◆ **Selected excerpt**
问题
I am new Scrapy, how can I pass start_urls from outside of the class,
I tried to make start_urls outside of class but it didn't work.What I am trying to do is to create a file with file name from dictionary (search_dict) and value of it as a start url for Scrapy
search_dict={'hello world':'https://www.google.com/search?q=hello+world',
'my code':'https://www.google.com/search?q=stackoverflow+questions',
'test':'https://www.google.com/search?q="test"'}
class googlescraper(scrapy.Spider):
name = "test"
allowed_domains = ["google.com"]
#start_urls= ??
found_items = []
def parse:
item=dict()
#code here
self.found_items.append(item)
for k,v in search_dict.items():
with open(k,'w') as csvfile:
process = CrawlerProcess({
'DOWNLOAD_DELAY': 0,
'LOG_LEVEL': 'DEBUG',
'DOWNLOAD_TIMEOUT':30,})
process.crawl(googlescraper) #scrapy spider needs start url
spider = next(iter(process.crawlers)).spider
process.start()
dict_writer = csv.DictWriter(csvfile, keys)
dict_writer.writeheader()
dict_writer.writerows(spider.found_items)

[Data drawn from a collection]
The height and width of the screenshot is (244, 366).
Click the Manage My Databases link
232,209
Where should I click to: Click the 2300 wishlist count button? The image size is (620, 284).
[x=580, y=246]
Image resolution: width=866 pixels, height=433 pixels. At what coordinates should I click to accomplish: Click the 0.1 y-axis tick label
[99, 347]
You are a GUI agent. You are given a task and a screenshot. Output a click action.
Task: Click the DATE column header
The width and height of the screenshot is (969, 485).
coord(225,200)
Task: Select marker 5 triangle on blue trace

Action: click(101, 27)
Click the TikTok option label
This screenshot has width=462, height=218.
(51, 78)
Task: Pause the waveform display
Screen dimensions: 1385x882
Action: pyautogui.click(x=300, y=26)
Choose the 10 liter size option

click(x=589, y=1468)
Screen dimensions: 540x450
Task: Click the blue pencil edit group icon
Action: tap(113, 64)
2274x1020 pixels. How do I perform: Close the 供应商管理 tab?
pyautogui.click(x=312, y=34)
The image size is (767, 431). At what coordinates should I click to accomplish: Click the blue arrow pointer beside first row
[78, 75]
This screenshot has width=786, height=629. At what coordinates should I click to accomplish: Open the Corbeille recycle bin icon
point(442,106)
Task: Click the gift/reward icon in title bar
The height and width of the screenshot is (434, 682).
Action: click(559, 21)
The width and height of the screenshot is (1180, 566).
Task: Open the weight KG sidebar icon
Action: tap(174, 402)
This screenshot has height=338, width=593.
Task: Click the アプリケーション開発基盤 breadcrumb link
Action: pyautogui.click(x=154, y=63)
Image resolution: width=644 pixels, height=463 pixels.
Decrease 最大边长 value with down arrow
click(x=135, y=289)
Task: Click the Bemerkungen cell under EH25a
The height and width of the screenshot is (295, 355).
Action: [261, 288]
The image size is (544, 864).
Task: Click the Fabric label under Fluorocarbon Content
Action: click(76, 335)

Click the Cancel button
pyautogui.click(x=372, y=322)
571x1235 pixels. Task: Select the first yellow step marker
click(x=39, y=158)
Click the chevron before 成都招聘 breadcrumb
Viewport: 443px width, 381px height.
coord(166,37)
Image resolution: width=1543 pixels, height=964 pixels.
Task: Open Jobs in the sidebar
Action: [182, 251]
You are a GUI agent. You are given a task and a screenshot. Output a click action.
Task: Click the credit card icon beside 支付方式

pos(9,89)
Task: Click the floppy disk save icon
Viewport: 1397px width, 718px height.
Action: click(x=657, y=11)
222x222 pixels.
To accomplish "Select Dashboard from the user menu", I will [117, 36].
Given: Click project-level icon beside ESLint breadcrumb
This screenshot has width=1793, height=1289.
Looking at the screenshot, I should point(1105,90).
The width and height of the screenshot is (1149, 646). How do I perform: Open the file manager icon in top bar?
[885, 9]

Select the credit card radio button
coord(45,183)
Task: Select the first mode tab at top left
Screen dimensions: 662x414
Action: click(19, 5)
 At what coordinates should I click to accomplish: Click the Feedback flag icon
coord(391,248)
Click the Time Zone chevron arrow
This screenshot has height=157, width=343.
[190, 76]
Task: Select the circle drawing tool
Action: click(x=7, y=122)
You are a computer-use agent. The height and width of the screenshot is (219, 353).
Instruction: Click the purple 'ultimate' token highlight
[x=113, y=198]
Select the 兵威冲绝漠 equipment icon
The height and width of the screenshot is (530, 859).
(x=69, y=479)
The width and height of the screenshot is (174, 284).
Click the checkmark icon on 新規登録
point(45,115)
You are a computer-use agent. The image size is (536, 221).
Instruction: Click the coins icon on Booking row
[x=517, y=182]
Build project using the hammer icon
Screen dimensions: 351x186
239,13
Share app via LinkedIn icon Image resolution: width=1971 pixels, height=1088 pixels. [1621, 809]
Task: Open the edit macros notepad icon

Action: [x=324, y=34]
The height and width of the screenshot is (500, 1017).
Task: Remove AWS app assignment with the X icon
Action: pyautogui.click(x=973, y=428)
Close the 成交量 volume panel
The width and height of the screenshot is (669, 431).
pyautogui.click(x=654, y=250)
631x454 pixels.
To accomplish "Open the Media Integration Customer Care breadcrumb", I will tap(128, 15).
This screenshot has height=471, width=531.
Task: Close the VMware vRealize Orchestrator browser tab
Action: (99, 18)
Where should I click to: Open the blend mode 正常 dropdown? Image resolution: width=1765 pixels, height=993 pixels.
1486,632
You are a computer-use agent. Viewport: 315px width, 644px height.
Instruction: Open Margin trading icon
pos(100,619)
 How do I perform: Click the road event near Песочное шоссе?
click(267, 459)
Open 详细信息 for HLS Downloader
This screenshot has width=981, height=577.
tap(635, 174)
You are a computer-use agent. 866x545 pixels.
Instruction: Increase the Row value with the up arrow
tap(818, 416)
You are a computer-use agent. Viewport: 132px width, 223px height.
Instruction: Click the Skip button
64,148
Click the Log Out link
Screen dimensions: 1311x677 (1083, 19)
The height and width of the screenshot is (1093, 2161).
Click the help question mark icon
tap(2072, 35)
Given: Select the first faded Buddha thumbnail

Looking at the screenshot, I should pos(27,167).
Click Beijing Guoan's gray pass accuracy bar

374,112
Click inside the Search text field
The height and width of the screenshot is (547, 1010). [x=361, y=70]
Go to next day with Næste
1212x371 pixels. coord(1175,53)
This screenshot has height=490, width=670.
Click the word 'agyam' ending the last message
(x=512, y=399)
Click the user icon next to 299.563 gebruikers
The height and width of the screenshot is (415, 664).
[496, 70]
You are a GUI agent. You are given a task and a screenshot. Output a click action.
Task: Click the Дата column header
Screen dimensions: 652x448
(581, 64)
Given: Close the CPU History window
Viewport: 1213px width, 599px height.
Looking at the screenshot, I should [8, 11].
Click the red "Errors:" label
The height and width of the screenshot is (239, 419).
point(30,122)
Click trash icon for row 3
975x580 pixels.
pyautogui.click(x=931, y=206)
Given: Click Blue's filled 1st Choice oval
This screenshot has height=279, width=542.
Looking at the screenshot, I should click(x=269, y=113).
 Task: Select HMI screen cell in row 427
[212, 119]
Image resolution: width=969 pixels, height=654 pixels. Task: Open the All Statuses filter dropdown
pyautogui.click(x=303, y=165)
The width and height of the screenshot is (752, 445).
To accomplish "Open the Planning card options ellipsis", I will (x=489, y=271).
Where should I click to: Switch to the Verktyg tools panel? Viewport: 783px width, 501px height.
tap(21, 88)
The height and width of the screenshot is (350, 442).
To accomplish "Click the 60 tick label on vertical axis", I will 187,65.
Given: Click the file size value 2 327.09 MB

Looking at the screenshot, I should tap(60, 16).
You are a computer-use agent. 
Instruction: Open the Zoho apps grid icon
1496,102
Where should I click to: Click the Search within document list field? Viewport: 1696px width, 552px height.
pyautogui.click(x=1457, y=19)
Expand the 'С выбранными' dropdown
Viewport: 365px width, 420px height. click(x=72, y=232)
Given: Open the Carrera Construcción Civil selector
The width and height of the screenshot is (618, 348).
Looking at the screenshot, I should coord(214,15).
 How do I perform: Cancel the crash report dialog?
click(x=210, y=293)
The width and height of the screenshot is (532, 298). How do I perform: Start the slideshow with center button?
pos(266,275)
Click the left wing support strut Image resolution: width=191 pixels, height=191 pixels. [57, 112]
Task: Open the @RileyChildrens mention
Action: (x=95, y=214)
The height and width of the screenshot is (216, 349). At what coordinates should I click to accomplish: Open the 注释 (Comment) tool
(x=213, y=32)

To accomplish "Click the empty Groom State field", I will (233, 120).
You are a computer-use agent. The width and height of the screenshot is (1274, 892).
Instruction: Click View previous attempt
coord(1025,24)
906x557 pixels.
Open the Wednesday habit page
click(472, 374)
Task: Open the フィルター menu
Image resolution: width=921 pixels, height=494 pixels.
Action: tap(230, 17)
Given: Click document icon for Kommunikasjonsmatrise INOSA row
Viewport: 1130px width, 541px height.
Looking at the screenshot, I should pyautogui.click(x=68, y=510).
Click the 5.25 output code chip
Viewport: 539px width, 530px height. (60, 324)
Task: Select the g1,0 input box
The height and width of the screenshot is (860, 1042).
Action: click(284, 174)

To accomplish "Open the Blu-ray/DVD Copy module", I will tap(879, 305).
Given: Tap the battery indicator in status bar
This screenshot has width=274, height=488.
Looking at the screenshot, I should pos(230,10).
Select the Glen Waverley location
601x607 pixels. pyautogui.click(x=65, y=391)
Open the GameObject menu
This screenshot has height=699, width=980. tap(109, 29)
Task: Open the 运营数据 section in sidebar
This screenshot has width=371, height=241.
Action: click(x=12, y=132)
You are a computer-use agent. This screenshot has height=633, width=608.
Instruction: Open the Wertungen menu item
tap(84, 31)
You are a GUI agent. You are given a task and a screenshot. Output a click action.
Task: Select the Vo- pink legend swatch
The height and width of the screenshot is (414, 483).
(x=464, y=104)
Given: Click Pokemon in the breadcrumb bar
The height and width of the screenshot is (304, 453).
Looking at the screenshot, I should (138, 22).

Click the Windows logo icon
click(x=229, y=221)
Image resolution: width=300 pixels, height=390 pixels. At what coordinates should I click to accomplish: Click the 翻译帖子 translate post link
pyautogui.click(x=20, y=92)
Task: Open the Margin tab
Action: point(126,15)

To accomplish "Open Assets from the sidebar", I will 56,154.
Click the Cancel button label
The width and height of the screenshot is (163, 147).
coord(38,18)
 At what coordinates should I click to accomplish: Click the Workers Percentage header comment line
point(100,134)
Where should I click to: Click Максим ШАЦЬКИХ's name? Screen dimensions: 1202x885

◆ **The problem**
Write out the passage of the Scrapy question above that begins with the words containing "found_items = []" and ends with "process.start()".

◆ **Answer for the task**
found_items = []
def parse:
item=dict()
#code here
self.found_items.append(item)
for k,v in search_dict.items():
with open(k,'w') as csvfile:
process = CrawlerProcess({
'DOWNLOAD_DELAY': 0,
'LOG_LEVEL': 'DEBUG',
'DOWNLOAD_TIMEOUT':30,})
process.crawl(googlescraper) #scrapy spider needs start url
spider = next(iter(process.crawlers)).spider
process.start()